In 2000, when a deadly terrorist bomb blasted the U.S.S. Cole in Yemen, he was dispatched as ABC's lead reporter.

===Post-ABC career===

In 2002, Dean narrated and hosted a series of documentaries for A&E and The History Channel.

He reported and hosted a monthly 60-minute cable network science show and occasionally appeared on National Public Radio "Morning Edition” commenting on politics and terrorism.

Dean is a freelance writer, occasionally writing on subjects of personal interest, including stories about the Boston Red Sox and his latest journey to Cuba, 50 years after his 1959 interview with Fidel Castro.

He is a member of the Vietnam War Commemoration Commission created by Presidential proclamation whose goal is to embrace those who served during the Vietnam era and also does pro bono work for Autism Speaks, the world largest autism awareness organization.

==Personal life==

Dean resides with his long-time partner, Mary Miller, in Chatham, Massachusetts. He is the father of three grown children a son, political consultant Adam Dubitsky, and two daughters, Sarah and Jennie.

==Awards==

Dean has received many awards for his reporting, including a National Emmy, an Overseas Press Club Award and a UPI Golden Mike Award.

In 1962, he won a UPI Broadcasters Association of Massachusetts Award for aiding in the capture of a murder suspect.

In 1976, Dean was part of the CBS News team that the Overseas Press Club, New York awarded the Radio Interpretation Award for Journalistic Achievement for "America in Vietnam".

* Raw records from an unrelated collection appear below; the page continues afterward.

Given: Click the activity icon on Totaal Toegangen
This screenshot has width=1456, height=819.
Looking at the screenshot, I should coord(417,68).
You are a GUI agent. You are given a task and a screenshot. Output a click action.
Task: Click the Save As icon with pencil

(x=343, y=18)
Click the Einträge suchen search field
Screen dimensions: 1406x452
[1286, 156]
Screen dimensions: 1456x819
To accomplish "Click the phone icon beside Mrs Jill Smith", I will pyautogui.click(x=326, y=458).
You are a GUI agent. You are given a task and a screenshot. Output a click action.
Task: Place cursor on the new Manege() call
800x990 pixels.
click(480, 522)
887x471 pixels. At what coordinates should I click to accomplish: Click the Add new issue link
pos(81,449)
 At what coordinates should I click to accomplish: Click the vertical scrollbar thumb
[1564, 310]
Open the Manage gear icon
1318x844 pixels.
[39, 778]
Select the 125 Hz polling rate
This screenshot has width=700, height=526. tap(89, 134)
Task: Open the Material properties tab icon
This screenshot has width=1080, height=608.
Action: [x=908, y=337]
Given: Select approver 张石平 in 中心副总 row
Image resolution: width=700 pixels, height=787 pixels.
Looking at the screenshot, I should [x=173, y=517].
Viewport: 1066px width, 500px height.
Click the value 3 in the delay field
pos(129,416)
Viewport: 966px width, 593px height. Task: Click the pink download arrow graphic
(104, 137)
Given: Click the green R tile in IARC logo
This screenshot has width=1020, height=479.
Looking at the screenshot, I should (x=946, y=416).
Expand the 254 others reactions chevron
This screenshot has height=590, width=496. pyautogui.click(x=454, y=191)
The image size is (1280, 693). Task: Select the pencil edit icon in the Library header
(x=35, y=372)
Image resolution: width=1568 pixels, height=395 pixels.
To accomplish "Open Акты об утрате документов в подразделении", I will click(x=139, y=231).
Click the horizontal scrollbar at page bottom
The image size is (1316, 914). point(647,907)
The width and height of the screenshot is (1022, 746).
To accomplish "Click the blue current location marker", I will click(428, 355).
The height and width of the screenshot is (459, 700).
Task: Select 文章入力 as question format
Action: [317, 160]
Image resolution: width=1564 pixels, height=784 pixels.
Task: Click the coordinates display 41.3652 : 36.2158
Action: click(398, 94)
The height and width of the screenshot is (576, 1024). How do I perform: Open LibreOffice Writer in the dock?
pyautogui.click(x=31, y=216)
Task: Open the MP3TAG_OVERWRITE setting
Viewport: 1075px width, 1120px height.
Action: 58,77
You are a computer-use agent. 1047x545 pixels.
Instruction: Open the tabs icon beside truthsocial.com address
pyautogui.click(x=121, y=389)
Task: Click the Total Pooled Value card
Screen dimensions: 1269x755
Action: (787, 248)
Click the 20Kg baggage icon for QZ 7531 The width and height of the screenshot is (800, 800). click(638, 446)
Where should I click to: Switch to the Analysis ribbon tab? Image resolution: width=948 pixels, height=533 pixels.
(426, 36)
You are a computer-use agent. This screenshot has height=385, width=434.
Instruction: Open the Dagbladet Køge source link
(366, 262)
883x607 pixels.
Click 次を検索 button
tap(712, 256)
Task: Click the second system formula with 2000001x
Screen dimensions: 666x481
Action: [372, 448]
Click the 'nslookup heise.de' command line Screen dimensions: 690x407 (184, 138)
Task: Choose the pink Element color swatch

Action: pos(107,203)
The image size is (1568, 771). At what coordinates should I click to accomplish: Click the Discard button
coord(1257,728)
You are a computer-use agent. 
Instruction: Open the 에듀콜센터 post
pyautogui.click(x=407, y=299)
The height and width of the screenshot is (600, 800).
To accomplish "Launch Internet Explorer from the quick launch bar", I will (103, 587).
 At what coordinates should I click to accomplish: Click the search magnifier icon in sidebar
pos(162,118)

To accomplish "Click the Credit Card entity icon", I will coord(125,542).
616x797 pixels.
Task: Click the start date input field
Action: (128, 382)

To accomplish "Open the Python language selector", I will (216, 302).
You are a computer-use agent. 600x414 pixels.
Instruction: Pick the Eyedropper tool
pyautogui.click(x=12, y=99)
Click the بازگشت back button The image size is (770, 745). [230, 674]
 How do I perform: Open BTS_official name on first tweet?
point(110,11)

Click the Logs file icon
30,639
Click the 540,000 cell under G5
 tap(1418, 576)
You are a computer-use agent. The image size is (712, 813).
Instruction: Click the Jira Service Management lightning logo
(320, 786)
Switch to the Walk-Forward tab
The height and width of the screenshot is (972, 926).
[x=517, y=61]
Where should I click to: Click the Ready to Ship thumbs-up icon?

In 1981 at CBS News Sunday Morning, he received an Outstanding Documentary Program Emmy for "Louis is 13".

Dean was nominated for a national Emmy Award for his reporting the gun battle in Kosovo involving U. S. Marines who were pinned down by snipers.

In 2000, he was part of the ABC news team which won an Emmy Award for Outstanding News and Documentary Program Achievement for ABC 2000: The Millennium.

==Documentaries==

"American Medevac" Writer, Co-Producer, Co-Director, 2017. PBS. During the Vietnam War, CBS News correspondent Morton Dean and cameraman Greg Cooke flew on a harrowing medevac mission to rescue three wounded infantrymen from an enemy infested rice paddy. Dean long wondered what had become of the medevac crew and the bloodied men who were airlifted to safety on that day in 1971. American Medevac tells the story of their reunion, more than 40 years later.

==Books==

Hello World! (Co-Author), 1978.

The Return to Glory Days (Co-Author), 1997.

==Trivia==

Morton Dean is the only recipient of an honorary degree from the Ringling Bros. and Barnum & Bailey Clown College.

Dean's clowning career began on a lark after he finished a story on the women of the circus for CBS Sunday Morning. While thanking the public relations people for their help, one said, "Anything we can do for you, just let us know." He nodded and left. He took the elevator down, then he took it right back up again and said, "I'd like to try to be a clown.

Dean performs occasionally as a Ringling clown. "It's my Walter Mitty side," he told an interviewer.

==Quotes==

"I try to get as much background and history as I can, says Dean. "I try to find my own sources. I try to make an extra phone call. One way or another I try to find a nugget of information that might give me an edge."

"I’ve made a career out of asking dumb questions. I mean, that’s our job—not to prove how smart we are but to elicit answers, and I think you sometimes have to ask what appears to be a dumb question. I am not out there to impress the audience that I have brilliant questions all the time. I am old-fashioned enough to believe that the idea is to get some news at the other end of the question."

"I think that is the most difficult part of this business—covering a breaking story live…You are often out there ‘naked’ and you have to resist the pressure to give information that you’re not certain of and to give your own personal thoughts as opposed to what’s really going on."